> _TASK_:
Copy the following records verbatim, line by line, from first to last.
* start *
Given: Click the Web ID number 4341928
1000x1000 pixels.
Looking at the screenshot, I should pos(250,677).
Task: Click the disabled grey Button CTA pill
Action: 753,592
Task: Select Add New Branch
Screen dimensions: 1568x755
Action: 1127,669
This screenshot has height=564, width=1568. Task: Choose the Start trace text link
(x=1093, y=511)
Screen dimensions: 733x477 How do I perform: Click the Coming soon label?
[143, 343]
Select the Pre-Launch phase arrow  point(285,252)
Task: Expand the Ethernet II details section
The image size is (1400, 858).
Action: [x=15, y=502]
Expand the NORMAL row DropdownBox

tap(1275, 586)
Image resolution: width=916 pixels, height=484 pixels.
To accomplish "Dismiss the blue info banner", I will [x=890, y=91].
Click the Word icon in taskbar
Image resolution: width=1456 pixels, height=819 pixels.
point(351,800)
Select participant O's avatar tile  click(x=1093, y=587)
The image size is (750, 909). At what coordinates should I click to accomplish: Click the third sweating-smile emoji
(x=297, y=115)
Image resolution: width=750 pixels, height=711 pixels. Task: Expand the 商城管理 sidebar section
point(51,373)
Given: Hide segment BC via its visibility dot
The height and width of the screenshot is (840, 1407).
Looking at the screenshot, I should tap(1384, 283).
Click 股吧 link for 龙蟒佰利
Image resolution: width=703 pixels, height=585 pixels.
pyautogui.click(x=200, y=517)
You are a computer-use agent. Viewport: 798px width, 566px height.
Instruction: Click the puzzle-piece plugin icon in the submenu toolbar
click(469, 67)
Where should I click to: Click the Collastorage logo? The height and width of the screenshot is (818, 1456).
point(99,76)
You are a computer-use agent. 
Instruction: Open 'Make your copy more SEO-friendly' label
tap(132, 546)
* end *
> _SOLVED PROBLEM_:
Given: Click the Web ID number 4341928
1000x1000 pixels.
Looking at the screenshot, I should pos(250,677).
Task: Click the disabled grey Button CTA pill
Action: 753,592
Task: Select Add New Branch
Screen dimensions: 1568x755
Action: 1127,669
This screenshot has height=564, width=1568. Task: Choose the Start trace text link
(x=1093, y=511)
Screen dimensions: 733x477 How do I perform: Click the Coming soon label?
[143, 343]
Select the Pre-Launch phase arrow  point(285,252)
Task: Expand the Ethernet II details section
The image size is (1400, 858).
Action: [x=15, y=502]
Expand the NORMAL row DropdownBox

tap(1275, 586)
Image resolution: width=916 pixels, height=484 pixels.
To accomplish "Dismiss the blue info banner", I will [x=890, y=91].
Click the Word icon in taskbar
Image resolution: width=1456 pixels, height=819 pixels.
point(351,800)
Select participant O's avatar tile  click(x=1093, y=587)
The image size is (750, 909). At what coordinates should I click to accomplish: Click the third sweating-smile emoji
(x=297, y=115)
Image resolution: width=750 pixels, height=711 pixels. Task: Expand the 商城管理 sidebar section
point(51,373)
Given: Hide segment BC via its visibility dot
The height and width of the screenshot is (840, 1407).
Looking at the screenshot, I should tap(1384, 283).
Click 股吧 link for 龙蟒佰利
Image resolution: width=703 pixels, height=585 pixels.
pyautogui.click(x=200, y=517)
You are a computer-use agent. Viewport: 798px width, 566px height.
Instruction: Click the puzzle-piece plugin icon in the submenu toolbar
click(469, 67)
Where should I click to: Click the Collastorage logo? The height and width of the screenshot is (818, 1456).
point(99,76)
You are a computer-use agent. 
Instruction: Open 'Make your copy more SEO-friendly' label
tap(132, 546)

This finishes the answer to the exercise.